There are people who declare themselves to be atheists or agnostics and at the same time show an extraordinary moral stature, to such an extent that they become a model for believers, which is a challenge and at the same time a disturbing question for those of us who confess to be believers. Albert Camus reflected such people in his novel The Plague. The French Nobel Prize winner offers a moving dialogue between a believer and an atheist:
- In short,” said Tarrou simply, “what interests me is to know how one becomes a saint.
- But you don’t believe in God,” answered Rieux.
- Can one be a saint without God? That is the only concrete problem I admit at present.
This short text puts before us the question of whether it is possible to be a saint without expressly declaring oneself to be a believer. Let us not reduce it to a theoretical theorem. Let us see how this concerns the facts of everyday life.
Go to a hospital.

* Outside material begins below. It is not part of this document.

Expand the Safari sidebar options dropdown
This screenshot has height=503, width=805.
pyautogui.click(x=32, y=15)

Go into a ward with five patients suffering from the same ailment. You will probably find three of them distressed by their own illness. One is resigned to it. Another, serene and perhaps radiant. How is this possible? Or ask yourself why, with the same salary, two office workers, one lives in peace and quiet, devoted to his family and neighbours, and the other is breathless with anguish. Why does this happen?
What these examples reveal is that holiness is indeed within the reach of everyone. It is not a romantic dream. And it is home-made. How is it made? Everyone must find his or her own recipe. But some of these “tricks” might help:
– The first and most important is to have some great ideal for the achievement of which failures and difficulties come to matter very little.

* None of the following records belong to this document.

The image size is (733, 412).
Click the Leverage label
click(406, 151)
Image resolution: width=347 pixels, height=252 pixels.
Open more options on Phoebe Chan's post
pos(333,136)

– Have faith in the future and trust in life. To take on today’s problems every day instead of suffering in anticipation of the problems that may come tomorrow.
– To make and live the decision to think much more about the good and positive things we have than about the dark areas we will have to cross. To talk about the good; not to stir up the residue of failures.
– To love our neighbours unashamedly and prefer to be fooled once by them rather than to spend our whole lives distrusting everyone (thus being perpetually fooled).
– Devote yourself more to your neighbour’s problems than to your own. This will cure or mitigate both.
But, let us remember that, at the end of the day, all these tricks – and another one that I do not mention – are mere tricks. They only serve to discover that it is God’s grace that makes us saints, whether we are believers or not, whether we are baptised or, as K. Rahner said, whether we are “Christians antheists” or not. Rahner said, we are “anonymous Christians”. Holiness is spread all over the earth… And God knows how to discreetly touch the hearts of everyone, everyone, everyone.